It still is not entirely clear why or by whom they were kidnaped. But it appears most likely the Taliban were behind the three-day abduction with the goal of stopping construction of a highway linking the area to Iran.
A number of Afghan officials have said the kidnapers were Taliban militants. Iranian officials, on the other hand, have been very insistent that the Taliban were not involved.
The kidnaped men were working on a highway in Farah province that would link the provincial capital to the Iranian border.
Radio Farda reported that one of its Afghan reporters caught up with one of the freed Iranian engineers as he was boarding a bus to return to Iran.

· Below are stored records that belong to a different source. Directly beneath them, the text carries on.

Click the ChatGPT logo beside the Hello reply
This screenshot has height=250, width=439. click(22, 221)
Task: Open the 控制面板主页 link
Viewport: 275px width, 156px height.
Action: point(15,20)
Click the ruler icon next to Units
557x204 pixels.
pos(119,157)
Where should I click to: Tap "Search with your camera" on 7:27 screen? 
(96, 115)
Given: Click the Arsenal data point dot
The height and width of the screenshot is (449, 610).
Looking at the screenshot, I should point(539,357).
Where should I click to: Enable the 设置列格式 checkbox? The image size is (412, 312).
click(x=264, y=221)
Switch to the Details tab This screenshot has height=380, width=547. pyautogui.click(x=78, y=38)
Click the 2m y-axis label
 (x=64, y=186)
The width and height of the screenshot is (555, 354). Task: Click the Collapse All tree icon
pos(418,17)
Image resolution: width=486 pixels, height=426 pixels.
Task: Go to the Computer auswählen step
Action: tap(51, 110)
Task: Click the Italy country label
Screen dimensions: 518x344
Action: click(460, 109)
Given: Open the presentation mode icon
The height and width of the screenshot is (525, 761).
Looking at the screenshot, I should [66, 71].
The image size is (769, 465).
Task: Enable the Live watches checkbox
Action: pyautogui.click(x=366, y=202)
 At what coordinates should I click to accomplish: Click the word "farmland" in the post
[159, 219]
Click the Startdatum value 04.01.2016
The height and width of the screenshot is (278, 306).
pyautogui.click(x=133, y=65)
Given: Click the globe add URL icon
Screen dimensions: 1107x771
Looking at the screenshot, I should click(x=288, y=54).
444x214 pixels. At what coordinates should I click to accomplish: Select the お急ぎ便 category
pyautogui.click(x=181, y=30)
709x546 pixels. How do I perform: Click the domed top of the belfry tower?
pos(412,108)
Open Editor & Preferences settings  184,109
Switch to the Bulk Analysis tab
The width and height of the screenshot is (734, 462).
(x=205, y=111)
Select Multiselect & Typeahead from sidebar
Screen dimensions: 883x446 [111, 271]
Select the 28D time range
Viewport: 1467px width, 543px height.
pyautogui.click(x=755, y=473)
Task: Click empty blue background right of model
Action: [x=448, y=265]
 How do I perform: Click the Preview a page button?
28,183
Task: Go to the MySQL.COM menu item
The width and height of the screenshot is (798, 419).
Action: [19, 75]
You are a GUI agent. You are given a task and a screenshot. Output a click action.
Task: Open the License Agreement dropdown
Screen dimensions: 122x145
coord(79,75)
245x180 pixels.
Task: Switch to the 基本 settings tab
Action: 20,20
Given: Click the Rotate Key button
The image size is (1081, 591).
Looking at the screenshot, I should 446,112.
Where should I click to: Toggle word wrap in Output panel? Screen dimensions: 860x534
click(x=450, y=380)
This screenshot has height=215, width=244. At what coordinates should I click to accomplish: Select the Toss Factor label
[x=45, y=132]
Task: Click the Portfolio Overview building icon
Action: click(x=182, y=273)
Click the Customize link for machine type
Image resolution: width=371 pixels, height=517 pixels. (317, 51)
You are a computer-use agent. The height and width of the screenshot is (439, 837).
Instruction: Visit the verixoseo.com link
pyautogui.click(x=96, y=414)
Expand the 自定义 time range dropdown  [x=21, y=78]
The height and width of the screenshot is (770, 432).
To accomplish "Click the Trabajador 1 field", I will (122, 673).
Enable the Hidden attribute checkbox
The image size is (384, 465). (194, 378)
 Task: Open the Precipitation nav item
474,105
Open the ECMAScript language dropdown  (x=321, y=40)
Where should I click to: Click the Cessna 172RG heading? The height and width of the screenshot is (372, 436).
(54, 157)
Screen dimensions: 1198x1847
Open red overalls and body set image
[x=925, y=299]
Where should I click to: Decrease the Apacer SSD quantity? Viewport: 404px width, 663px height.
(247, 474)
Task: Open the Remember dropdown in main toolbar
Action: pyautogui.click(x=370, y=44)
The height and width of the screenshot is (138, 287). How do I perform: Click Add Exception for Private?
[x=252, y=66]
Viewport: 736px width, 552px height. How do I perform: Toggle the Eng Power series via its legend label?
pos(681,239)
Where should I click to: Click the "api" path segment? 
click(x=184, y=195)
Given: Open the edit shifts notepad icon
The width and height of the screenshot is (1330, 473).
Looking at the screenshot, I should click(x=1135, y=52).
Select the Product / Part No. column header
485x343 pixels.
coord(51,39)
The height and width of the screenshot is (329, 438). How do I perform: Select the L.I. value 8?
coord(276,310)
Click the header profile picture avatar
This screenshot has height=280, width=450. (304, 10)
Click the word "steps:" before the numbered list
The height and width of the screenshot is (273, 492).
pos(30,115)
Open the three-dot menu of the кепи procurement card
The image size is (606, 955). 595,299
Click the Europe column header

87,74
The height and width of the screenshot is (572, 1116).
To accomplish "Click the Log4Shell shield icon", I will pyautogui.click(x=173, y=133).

Radio Farda quoted him as saying his crew was working along the highway when a group of men came up and seized them. “They told us they were Taliban,” he said. “They didn’t treat us poorly and shared whatever food they could get from villagers. They wanted us to stop building the road. They said it shouldn’t be built here.”
A local police officer told Radio Farda that because the highway would connect the provincial capital to Iran, it goes against the interests of the “enemies of the Afghan people.”
In Tehran, Deputy Fatameh Alia of the Majlis National Security Committee told state television that Interior Minister Mostafa Mohammad-Najjar had reported the Taliban had nothing to do with the kidnaping. She said the minister reported that the mayor of the town where the Iranian construction team was building the highway opposed the road and ordered a band of locals to kidnap the Iranians and take them far away. She didn’t explain why a mayor would oppose a highway to his city.
Farah province spokesman Naqibullah Farahi told Iran’s Mehr news agency that the kidnapers were Taliban.
And the Afghan police commander in Farah province, Major General Sayed Mohammad Roshandel, told the Afghan Islamic Press (AIP) the Taliban were behind the kidnaping.
He said three Iranian engineers, 10 Iranian workmen and two Afghan workers were seized at the construction site last Sunday and freed three days later after negotiations.
He said they were freed without payment of any ransom. He said the release was negotiated by “local elders.”
But AIP said another source told it the Iranian consul general in Herat held face-to-face talks with the kidnapers and negotiated the release. That source said it wasn’t clear how the consul general arranged the release and whether any payment was involved.
In Tehran, Foreign Ministry spokesman Ramin Mehman-Parast gave full credit for the release to the Iranian Foreign Ministry and the Iranian embassy in Kabul. He gave no credit to the Afghan government. And he said nothing about any conditions or ransom payments to gain the release.
Taliban spokesman Yusuf Ahmadi told Agence France Presse by telephone that the insurgent group had no knowledge of the kidnaping. But the Taliban is a diffuse organization and the national leadership may not have known what a local band was doing. On the other hand, kidnapings for ransom by local criminal bands are not uncommon in Afghanistan.
In Kabul, the Iranian embassy put out a statement charging that unnamed “foreigners” had a hand in the abduction. The Iranian government in Tehran did not try to market that line, however.
The kidnaped men all worked for the Nassar Jahad Tehran Construction Co. building a highway 125 kilometers long from the Iranian border to the town of Farah.
The AIP and other news agencies have reported that all construction work ended when the men were kidnaped, giving some credence to the assertion that the goal of the kidnaping was to block the road construction.
The provincial office of the Public Works Ministry said work on the highway began about two years ago and is now about half complete. No one said whether work would now resume.